Pretend that you’re writing not to your editor or to an audience or to a readership, but to someone close, like your sister, or your mother, or someone that you like. —John Steinbeck
I don’t feel terribly creative lately. I wouldn’t say that I have writer’s block, but I would say I have its close cousin—writer’s fence. As in, I could probably get over it, but it seems like a lot of trouble and I’m not sure I feel like it. Perhaps you’re feeling the same way.
The Fence Can Grow
I know that I have to make the effort to get past it because the fence can easily turn into a barricade if I’m not careful. This is as basic as Newton’s first law of motion: a body in motion tends to stay in motion and a body at rest tends to stay at rest. As a writer, what does one do in this case? As with any fence, the best way to get past it is not to curse the fence, to try to tear it down, or even to get a running start to clamber over. No, the best way is to look for a gate.
Finding this way through for your writing is a three-step process. First, take your expectations way down. You do not need to run five miles past the fence right now. You merely need to step through it. On a practical level, this means writing something. Not “the next chapter in your memoir”, or “that pivotal scene where everything comes together”. Just something. So know that this is your first goal: To write for ten minutes, or two pages, or whatever small manageable step that will allow you to check “write” off on your to-do list for the day. Once you have decided the goal, write it down or say it aloud. Second, give yourself something to think about. Read or watch something, or look at a photograph. Bookflow has a new prompt every day; you could try one of those. Third, imagine a low-stakes audience. You are not writing for “the American public” or “The New Yorker,” you’re just trying to communicate something to someone you know. It could be your dog or anyone else who loves everything you do.
Panning For Gold
Like a journey of a thousand miles, crossing a barrier is done with a single step.
If you do this every day or even most days, you will inevitably come up with something interesting.

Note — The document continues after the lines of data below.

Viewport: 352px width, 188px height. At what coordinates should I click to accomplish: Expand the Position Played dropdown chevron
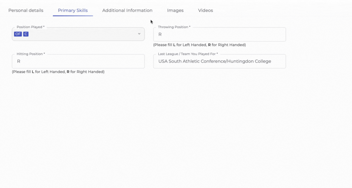(139, 34)
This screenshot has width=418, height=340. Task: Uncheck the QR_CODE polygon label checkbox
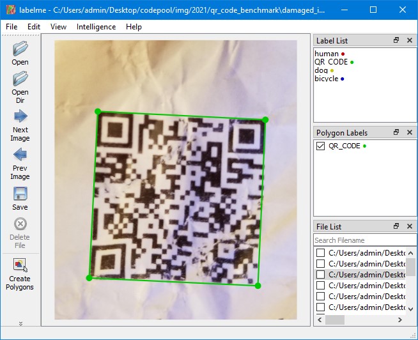point(321,146)
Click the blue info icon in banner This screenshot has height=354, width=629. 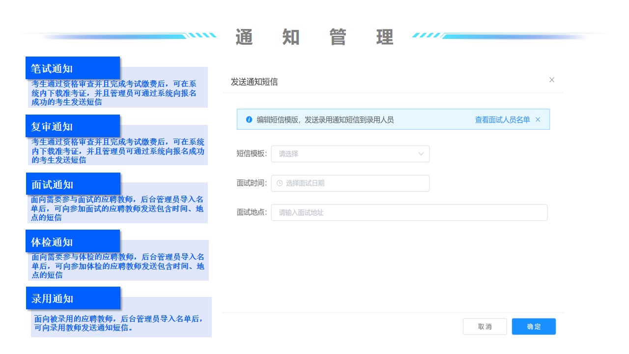249,119
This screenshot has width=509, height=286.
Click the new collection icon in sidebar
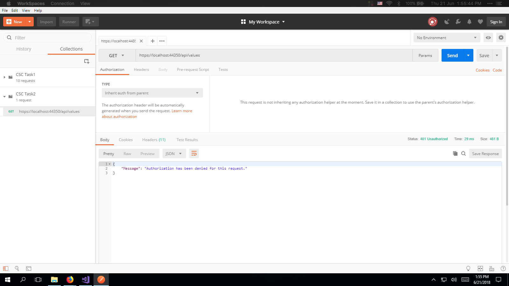click(x=87, y=61)
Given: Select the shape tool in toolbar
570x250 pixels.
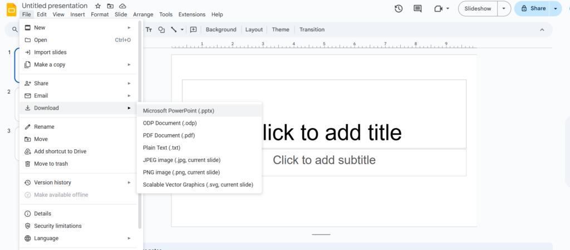Looking at the screenshot, I should pos(161,30).
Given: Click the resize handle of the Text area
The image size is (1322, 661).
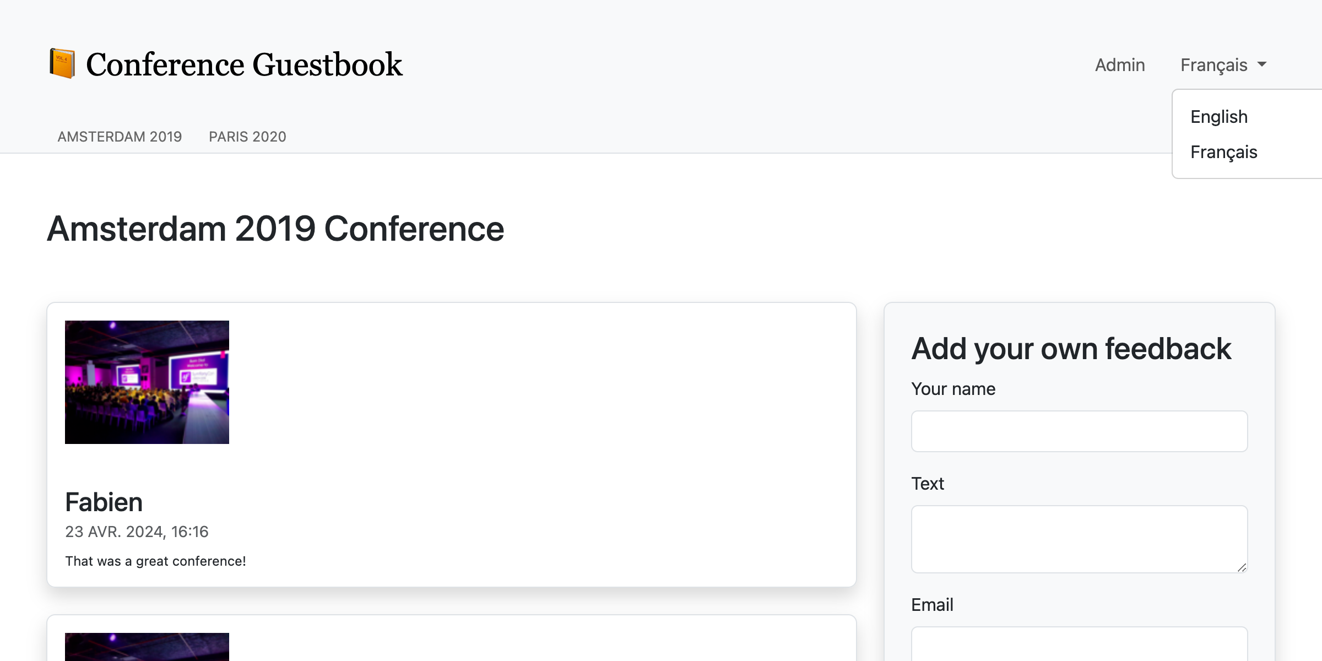Looking at the screenshot, I should (x=1243, y=568).
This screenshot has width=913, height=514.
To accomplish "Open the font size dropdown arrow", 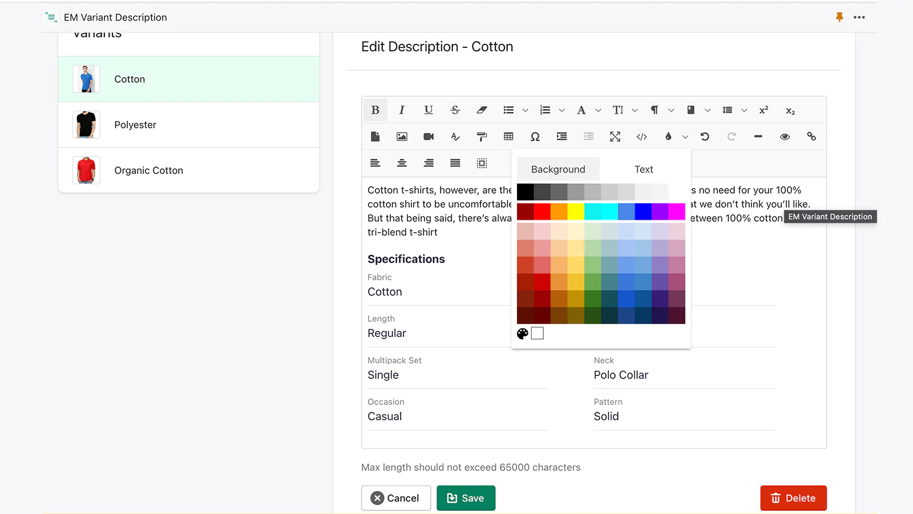I will [x=635, y=110].
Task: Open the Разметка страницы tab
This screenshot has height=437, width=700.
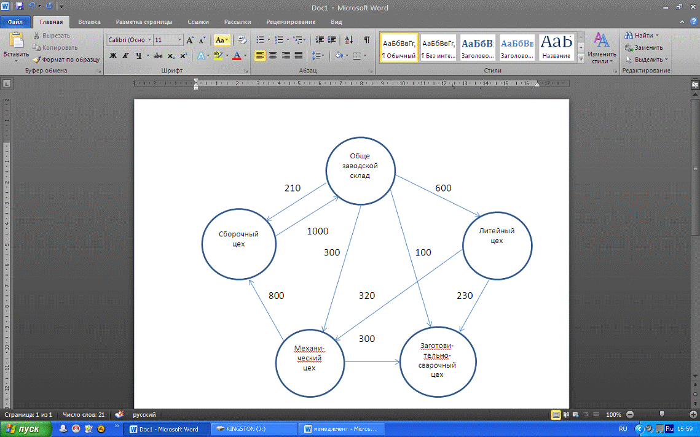Action: pyautogui.click(x=144, y=22)
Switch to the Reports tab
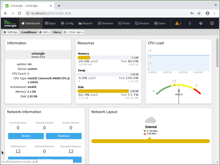220x165 pixels. (86, 23)
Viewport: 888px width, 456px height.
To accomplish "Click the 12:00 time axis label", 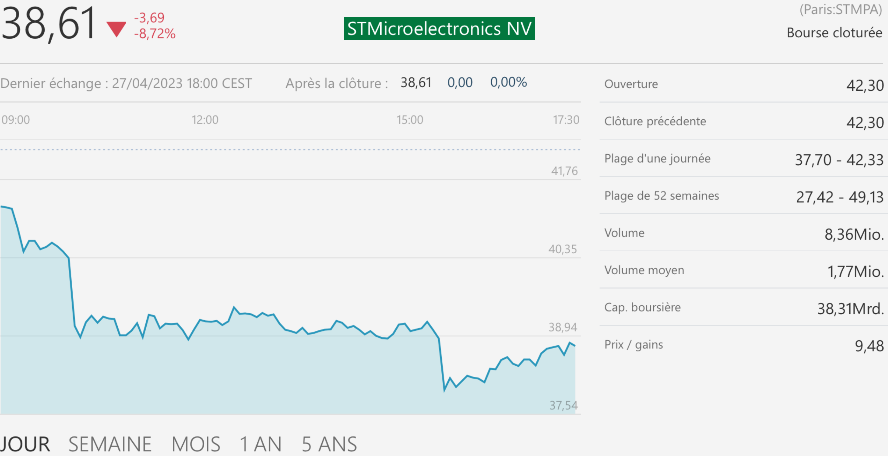I will [x=205, y=120].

I’m not saying that this writing will be interesting. I’m saying that it will contain or inspire something interesting. Think of this as panning for gold. Your pan will mostly contain river mud, but every now and again, you might spot a glimmer. Like a journey of a thousand miles, crossing a barrier is done with a single step. And every step thereafter places the barrier farther behind and the momentum of your movement keeps you going.